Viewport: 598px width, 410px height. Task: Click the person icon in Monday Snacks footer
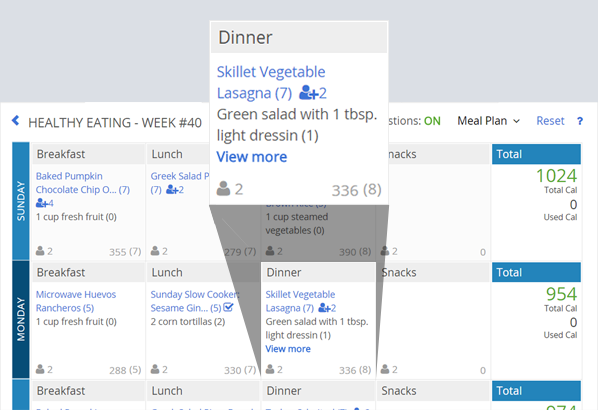coord(385,369)
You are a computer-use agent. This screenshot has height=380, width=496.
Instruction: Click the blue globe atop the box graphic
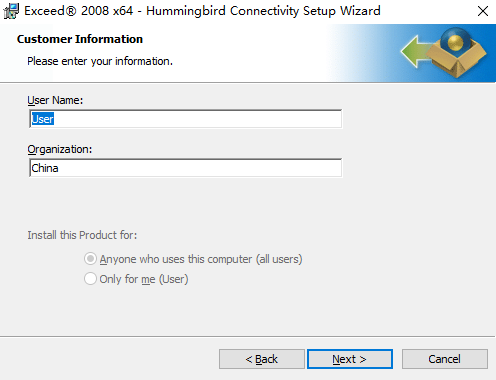[455, 40]
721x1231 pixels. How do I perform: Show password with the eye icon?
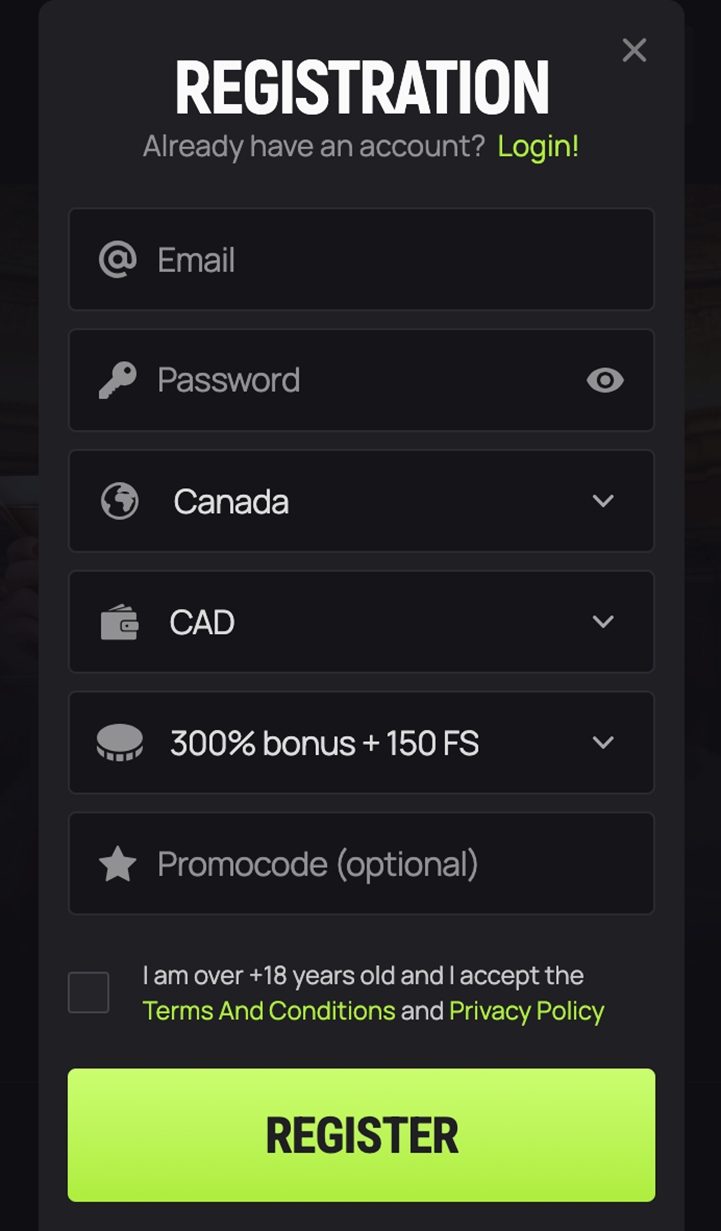[x=605, y=380]
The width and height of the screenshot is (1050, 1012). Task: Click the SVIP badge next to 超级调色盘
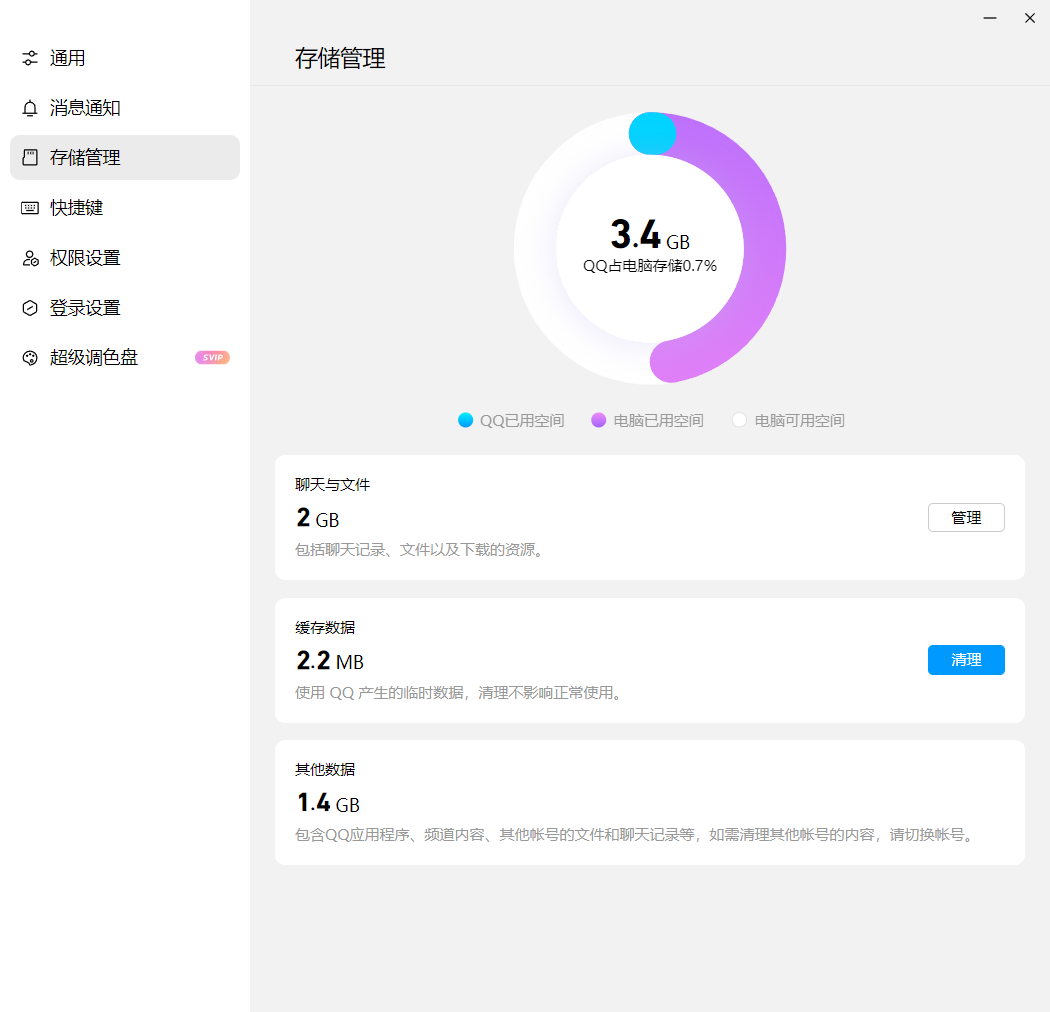[x=212, y=357]
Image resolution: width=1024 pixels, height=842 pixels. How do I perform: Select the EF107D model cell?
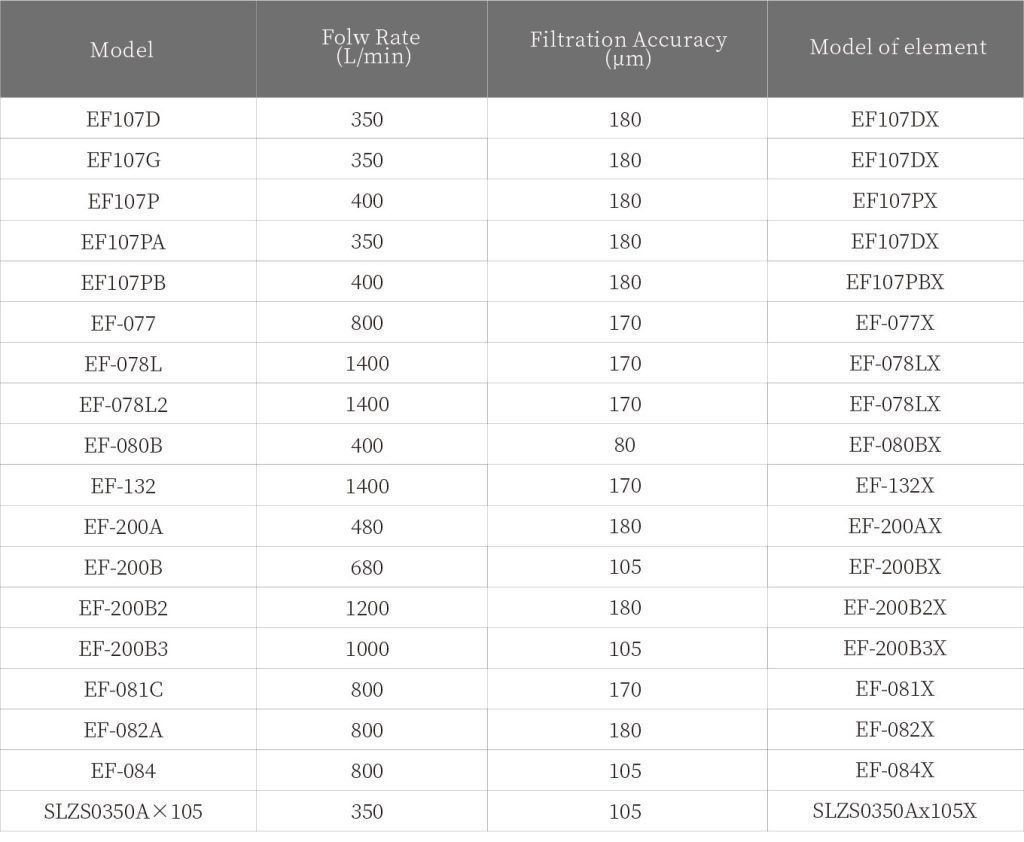point(123,120)
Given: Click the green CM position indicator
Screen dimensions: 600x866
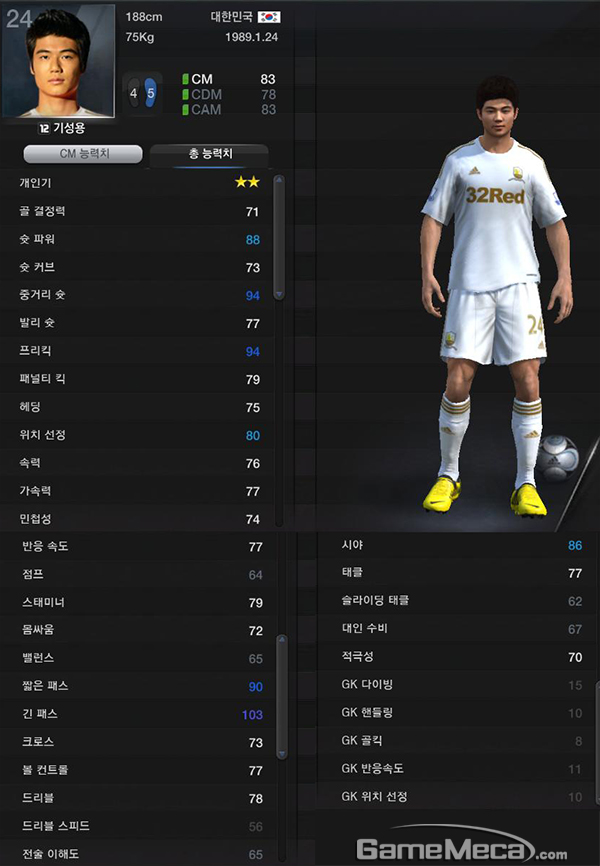Looking at the screenshot, I should [186, 80].
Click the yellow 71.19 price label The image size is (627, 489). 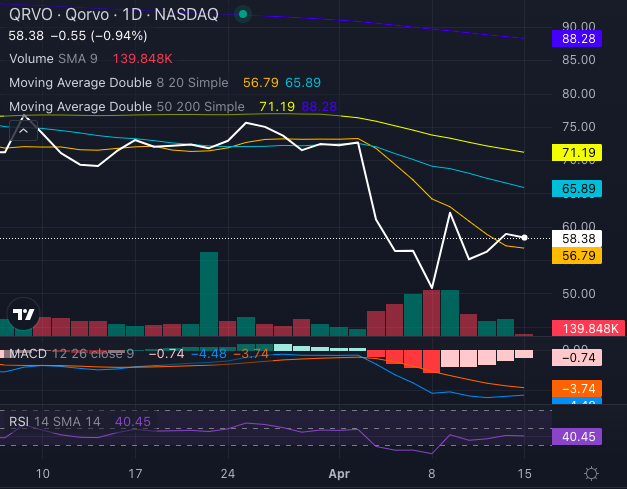pos(576,153)
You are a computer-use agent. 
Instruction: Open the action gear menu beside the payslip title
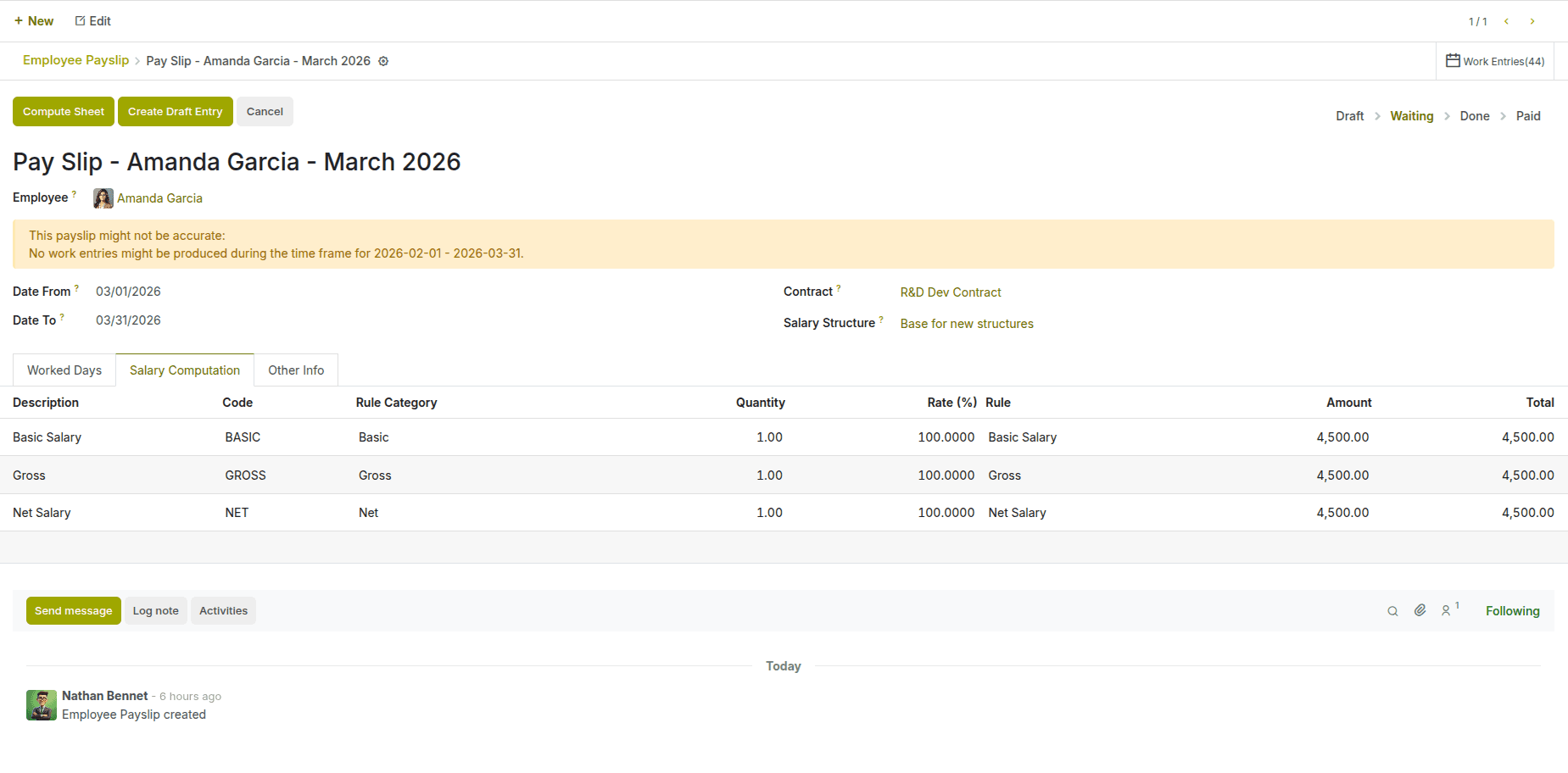pos(383,60)
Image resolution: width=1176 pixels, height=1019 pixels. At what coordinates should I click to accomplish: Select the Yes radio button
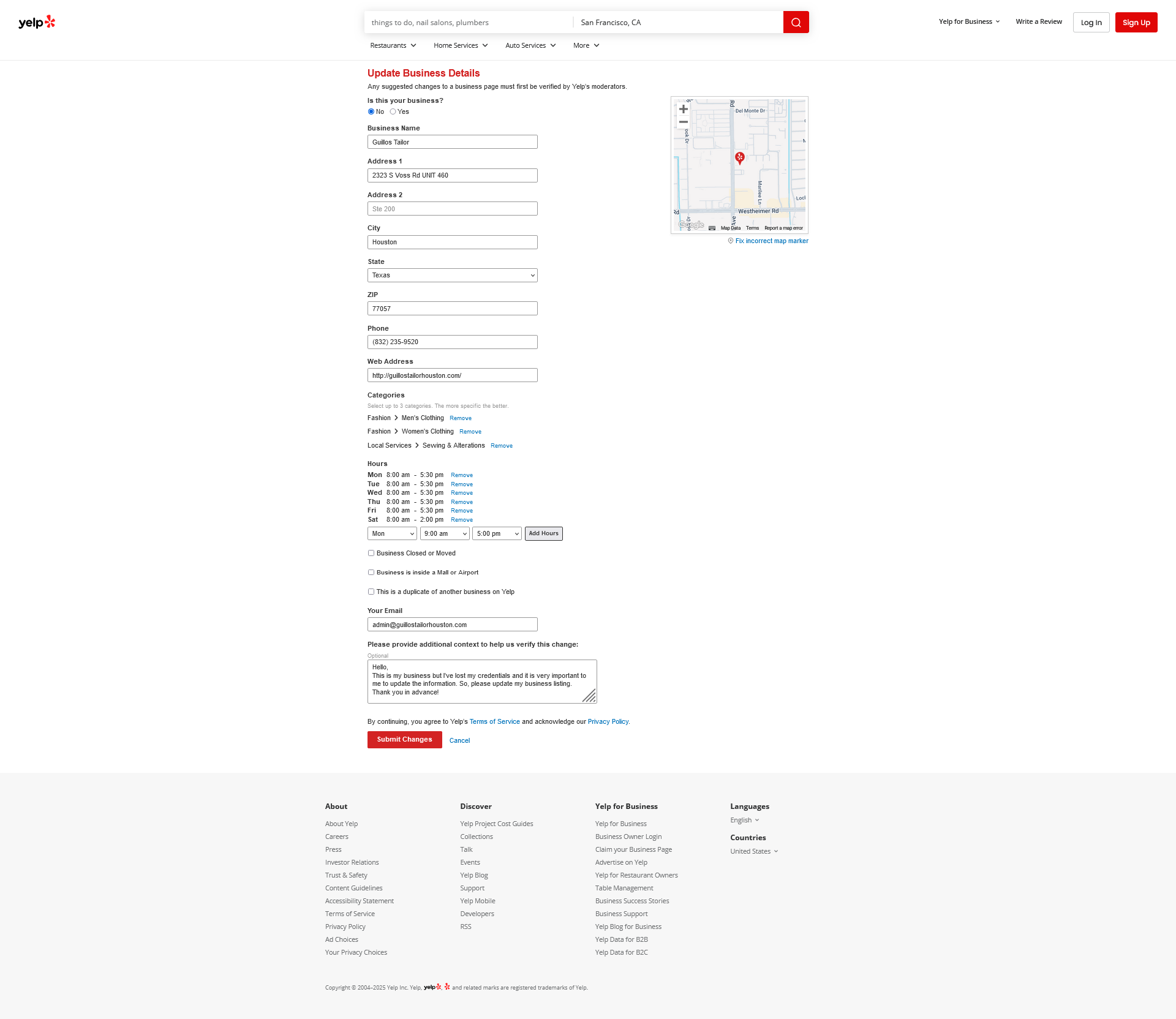click(x=393, y=111)
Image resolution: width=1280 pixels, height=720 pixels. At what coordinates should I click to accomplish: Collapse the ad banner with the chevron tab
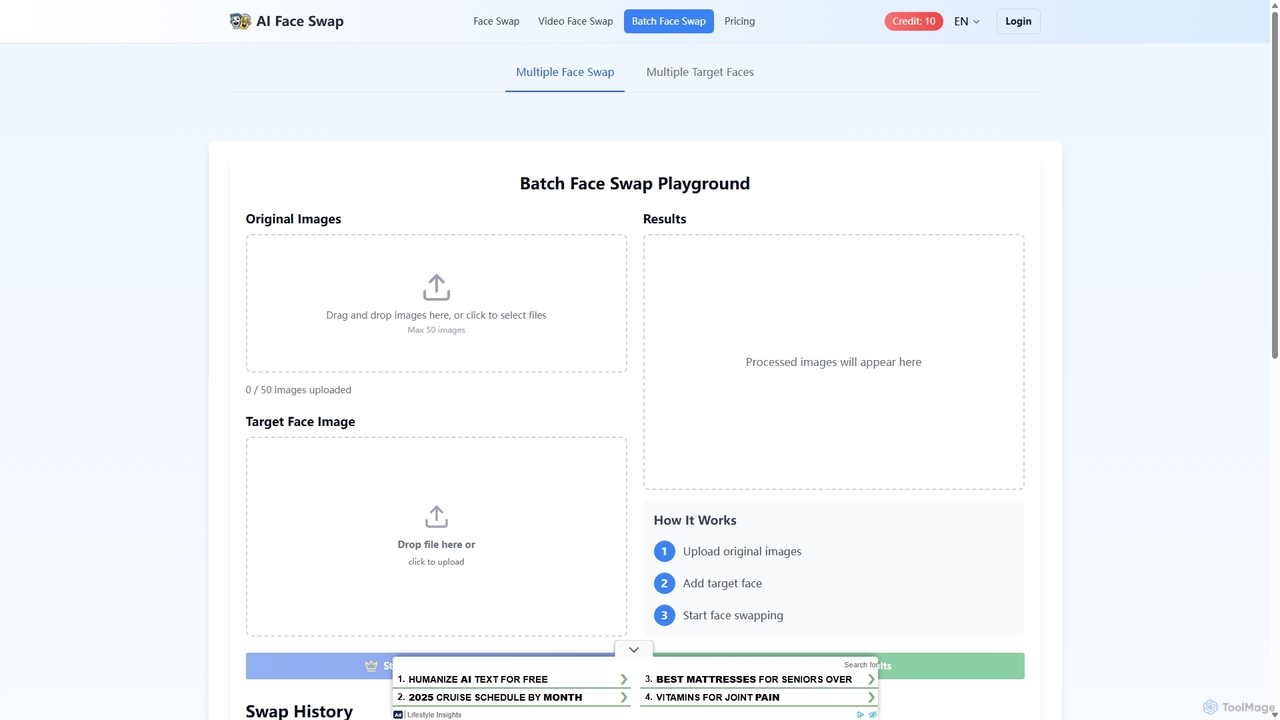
* * *
Reproduce the entries word for word, from the very first line through the line that contains "[x=605, y=380]", both ends included. Omit the pictures from your output.

SOLUTION TO THE EXERCISE
Viewport: 598px width, 410px height. Task: Click the person icon in Monday Snacks footer
coord(385,369)
You are a computer-use agent. This screenshot has height=380, width=496.
Instruction: Click the blue globe atop the box graphic
[455, 40]
721x1231 pixels. How do I perform: Show password with the eye icon?
[x=605, y=380]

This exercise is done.